1. User asks Elena: "Create a story about VoiceLive"
2. Elena calls delegate_to_sage()
3. Story workflow starts: workflow_id = "story-xyz789"
4. Workflow executes independently (not tied to session)
5. Workflow completes and may:
   - Create a new session for the story
   - Update existing session with story reference
   - Store story as artifact (not in session)

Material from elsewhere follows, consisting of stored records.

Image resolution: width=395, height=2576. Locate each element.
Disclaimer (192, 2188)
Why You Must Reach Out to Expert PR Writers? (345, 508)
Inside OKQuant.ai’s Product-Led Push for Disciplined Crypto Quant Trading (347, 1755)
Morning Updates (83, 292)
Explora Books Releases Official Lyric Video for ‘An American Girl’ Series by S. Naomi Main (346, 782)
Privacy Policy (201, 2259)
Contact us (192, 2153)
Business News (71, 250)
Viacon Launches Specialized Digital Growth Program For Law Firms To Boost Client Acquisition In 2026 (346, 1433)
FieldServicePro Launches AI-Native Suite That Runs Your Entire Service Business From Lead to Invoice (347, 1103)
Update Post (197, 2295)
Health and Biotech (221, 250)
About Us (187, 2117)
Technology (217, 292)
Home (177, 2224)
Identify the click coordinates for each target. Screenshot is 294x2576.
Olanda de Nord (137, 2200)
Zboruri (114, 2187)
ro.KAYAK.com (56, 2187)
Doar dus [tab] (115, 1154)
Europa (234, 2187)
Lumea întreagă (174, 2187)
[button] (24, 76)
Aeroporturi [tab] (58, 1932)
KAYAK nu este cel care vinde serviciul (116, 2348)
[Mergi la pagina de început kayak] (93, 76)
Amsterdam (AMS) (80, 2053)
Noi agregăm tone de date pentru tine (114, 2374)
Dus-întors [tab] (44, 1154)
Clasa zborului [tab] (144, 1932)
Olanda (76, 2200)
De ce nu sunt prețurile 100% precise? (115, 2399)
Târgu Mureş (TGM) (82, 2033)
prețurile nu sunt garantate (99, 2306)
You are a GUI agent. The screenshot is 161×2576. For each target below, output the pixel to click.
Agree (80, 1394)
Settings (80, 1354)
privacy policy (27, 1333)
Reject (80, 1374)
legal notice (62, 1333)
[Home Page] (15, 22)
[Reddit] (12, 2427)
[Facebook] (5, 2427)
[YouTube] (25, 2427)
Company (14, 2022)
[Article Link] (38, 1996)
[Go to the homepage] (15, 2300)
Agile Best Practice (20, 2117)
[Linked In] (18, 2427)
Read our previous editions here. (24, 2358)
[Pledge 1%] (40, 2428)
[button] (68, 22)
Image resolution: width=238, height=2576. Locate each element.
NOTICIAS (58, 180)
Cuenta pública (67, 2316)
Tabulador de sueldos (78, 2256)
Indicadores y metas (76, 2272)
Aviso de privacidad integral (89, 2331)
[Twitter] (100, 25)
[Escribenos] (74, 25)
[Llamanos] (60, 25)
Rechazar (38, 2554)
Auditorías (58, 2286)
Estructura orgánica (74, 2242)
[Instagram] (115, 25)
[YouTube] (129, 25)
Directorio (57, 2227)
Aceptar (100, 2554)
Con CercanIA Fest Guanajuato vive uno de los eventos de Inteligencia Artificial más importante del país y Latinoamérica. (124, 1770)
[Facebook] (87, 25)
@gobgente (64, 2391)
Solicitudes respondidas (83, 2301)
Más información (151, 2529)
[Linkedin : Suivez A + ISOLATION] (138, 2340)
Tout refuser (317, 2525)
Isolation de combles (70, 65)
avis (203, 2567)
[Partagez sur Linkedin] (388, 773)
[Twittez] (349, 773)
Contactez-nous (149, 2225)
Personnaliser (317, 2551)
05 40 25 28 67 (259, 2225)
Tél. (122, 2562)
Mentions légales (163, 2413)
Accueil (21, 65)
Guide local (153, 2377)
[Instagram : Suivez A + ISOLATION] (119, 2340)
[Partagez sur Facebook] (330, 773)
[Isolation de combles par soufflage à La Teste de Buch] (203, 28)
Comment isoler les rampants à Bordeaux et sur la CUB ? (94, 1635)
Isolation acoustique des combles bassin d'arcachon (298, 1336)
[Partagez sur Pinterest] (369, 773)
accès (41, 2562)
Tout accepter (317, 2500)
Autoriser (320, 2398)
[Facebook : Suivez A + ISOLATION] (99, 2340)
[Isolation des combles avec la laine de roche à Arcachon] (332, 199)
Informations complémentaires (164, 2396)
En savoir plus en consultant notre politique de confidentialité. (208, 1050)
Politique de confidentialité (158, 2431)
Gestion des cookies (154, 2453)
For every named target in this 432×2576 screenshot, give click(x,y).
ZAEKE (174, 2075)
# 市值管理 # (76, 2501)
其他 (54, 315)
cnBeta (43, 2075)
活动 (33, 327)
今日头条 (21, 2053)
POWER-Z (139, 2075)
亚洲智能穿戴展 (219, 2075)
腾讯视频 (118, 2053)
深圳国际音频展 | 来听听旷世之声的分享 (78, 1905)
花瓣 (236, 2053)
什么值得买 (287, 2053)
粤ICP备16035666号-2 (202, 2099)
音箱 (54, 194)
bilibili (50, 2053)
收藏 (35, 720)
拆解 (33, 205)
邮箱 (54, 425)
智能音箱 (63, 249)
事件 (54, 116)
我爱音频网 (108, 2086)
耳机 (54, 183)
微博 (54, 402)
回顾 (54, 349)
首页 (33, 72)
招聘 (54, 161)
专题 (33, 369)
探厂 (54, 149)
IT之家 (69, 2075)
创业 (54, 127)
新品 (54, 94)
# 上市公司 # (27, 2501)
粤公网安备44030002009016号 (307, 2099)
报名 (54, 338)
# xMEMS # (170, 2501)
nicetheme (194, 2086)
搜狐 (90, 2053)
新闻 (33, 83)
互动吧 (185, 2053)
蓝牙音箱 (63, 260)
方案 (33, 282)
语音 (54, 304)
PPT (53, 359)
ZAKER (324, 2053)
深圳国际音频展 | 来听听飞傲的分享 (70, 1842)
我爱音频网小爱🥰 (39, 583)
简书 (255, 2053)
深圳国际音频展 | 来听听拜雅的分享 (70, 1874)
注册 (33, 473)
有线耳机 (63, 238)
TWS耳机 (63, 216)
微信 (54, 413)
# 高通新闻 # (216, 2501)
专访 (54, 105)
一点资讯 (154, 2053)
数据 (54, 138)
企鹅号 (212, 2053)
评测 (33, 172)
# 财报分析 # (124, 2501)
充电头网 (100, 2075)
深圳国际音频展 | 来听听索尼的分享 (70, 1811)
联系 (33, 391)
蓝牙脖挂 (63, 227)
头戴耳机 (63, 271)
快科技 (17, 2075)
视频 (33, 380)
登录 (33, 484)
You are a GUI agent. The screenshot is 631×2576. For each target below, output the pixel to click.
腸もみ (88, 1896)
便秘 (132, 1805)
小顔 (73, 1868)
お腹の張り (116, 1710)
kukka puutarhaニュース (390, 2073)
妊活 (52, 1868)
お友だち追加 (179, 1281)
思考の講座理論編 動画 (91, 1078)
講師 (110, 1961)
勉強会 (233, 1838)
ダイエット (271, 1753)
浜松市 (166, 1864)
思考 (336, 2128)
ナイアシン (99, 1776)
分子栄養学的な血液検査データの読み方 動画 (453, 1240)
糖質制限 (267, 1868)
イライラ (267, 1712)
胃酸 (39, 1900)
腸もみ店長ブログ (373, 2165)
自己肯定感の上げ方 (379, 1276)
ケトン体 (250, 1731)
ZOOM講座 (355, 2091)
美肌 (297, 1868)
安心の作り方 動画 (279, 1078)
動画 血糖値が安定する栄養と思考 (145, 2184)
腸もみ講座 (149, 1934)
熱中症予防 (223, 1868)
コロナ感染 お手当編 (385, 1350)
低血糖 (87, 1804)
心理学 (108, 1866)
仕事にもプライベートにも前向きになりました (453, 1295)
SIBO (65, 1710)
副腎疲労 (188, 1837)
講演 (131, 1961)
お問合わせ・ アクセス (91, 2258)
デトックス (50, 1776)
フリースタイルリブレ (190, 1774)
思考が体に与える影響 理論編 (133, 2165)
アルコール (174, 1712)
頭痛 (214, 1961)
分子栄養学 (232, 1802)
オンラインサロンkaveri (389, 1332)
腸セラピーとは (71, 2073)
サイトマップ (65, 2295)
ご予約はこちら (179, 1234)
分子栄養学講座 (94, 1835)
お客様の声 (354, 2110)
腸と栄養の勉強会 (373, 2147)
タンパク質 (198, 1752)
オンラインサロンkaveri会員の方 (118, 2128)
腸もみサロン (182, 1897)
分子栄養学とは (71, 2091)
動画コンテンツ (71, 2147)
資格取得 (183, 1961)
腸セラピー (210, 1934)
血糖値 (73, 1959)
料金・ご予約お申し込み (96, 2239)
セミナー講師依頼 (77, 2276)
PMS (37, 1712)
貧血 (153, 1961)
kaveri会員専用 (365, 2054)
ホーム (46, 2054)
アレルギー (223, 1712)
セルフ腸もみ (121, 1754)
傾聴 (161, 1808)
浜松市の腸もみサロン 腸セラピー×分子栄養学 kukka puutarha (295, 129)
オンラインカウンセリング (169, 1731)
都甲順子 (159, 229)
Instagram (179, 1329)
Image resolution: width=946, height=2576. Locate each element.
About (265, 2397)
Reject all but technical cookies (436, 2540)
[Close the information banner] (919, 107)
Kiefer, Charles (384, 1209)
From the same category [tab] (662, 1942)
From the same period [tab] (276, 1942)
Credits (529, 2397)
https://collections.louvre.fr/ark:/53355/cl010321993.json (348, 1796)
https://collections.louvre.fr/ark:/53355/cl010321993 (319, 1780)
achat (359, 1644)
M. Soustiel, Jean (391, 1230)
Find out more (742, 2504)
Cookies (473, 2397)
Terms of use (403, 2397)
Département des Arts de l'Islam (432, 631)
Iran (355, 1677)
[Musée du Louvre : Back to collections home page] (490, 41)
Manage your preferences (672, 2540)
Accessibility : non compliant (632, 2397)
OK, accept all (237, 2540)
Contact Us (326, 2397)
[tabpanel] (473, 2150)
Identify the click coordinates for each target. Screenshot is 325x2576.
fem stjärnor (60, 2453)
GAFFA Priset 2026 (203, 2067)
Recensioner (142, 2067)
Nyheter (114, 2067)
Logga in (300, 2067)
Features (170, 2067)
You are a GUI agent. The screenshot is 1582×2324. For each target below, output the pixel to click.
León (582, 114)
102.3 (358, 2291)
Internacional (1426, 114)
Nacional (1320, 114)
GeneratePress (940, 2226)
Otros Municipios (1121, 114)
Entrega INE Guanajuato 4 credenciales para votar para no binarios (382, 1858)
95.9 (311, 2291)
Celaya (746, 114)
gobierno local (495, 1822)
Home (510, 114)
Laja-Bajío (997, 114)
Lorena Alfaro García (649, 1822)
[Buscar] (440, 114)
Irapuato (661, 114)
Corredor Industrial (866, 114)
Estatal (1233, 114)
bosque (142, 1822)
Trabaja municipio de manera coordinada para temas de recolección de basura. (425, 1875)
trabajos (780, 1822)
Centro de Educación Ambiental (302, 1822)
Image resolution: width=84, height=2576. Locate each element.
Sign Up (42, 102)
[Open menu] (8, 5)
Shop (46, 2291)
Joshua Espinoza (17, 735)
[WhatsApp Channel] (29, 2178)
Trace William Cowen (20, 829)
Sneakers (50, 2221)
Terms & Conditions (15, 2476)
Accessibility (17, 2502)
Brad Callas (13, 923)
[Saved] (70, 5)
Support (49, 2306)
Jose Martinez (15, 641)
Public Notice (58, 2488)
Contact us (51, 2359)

Scenario 3: Viewing Historical Conversations

1. User navigates to Episodes page
2. API calls /api/v1/memory/episodes
3. Returns list of sessions (labeled as "episodes" in UI)
4. Each episode is actually a session with:
   - Summary
   - Topics
   - Agent ID
   - Turn count
   - Date range

Scenario 4: Continuing a Past Conversation

1. User clicks "Discuss with Agent" on an episode
2. Frontend uses episode's session_id
3. Session is retrieved from Zep
4. Conversation continues in same session
5. New messages added to existing session

7. Key Takeaways

Concept What It Is Managed By Use Case
Session Conversation thread container Engram (via Zep) Grouping messages in a conversation
Episode (Zep) Automatic sub-segment of session Zep automatically Improving search/retrieval accuracy
Episode (Engram UI) Historical conversation session Engram Displaying past conversations
Workflow Durable execution process Temporal Long-running tasks, delegations

Important Distinctions

  1. Sessions ≠ Episodes (Zep): Episodes are sub-segments within sessions
  2. Episodes (UI) = Sessions: In Engram’s UI, “episodes” are actually sessions
  3. Workflows ≠ Sessions: Workflows are execution processes, not conversation containers
  4. Workflows can create/update Sessions: But they’re independent entities

8. Recommendations

For the Episodes Feature

Current Implementation is Correct:

  • Episodes page shows historical sessions
  • Users can continue conversations using session IDs
  • This aligns with user expectations

For Workflow Visibility

Workflows Should:

  • Be displayed separately from sessions/episodes
  • Show delegation chains (Elena → Sage)
  • Be observable independently
  • Optionally link to related sessions if applicable

For Future Enhancements

💡 Consider:

  • Adding a “Workflows” section separate from Episodes
  • Showing workflow-to-session relationships when applicable
  • Clarifying terminology in UI (e.g., “Conversation History” instead of “Episodes”)
  • Documenting Zep’s internal episode concept separately

9. Code References

Session Management

  • backend/memory/client.py: get_or_create_session(), add_memory()
  • backend/api/routers/memory.py: Session endpoints

Episodes (UI Term)

  • backend/api/routers/memory.py: /episodes endpoint (actually lists sessions)
  • frontend/src/pages/Memory/Episodes.tsx: Episodes UI

Workflows

  • backend/workflows/client.py: Workflow execution
  • backend/api/routers/workflows.py: Workflow endpoints
  • frontend/src/pages/Workflows/ActiveWorkflows.tsx: Workflow UI

Summary

  • Sessions: Conversation threads in Zep (what we primarily work with)
  • Episodes (Zep): Automatic sub-segments within sessions (managed by Zep)
  • Episodes (Engram UI): Historical conversation sessions (terminology overlap)
  • Workflows: Durable execution processes (independent of sessions, but can be associated)

The workflow visibility work we just completed is separate from sessions/episodes - workflows are execution processes that can optionally create or update sessions, but they’re not sessions themselves.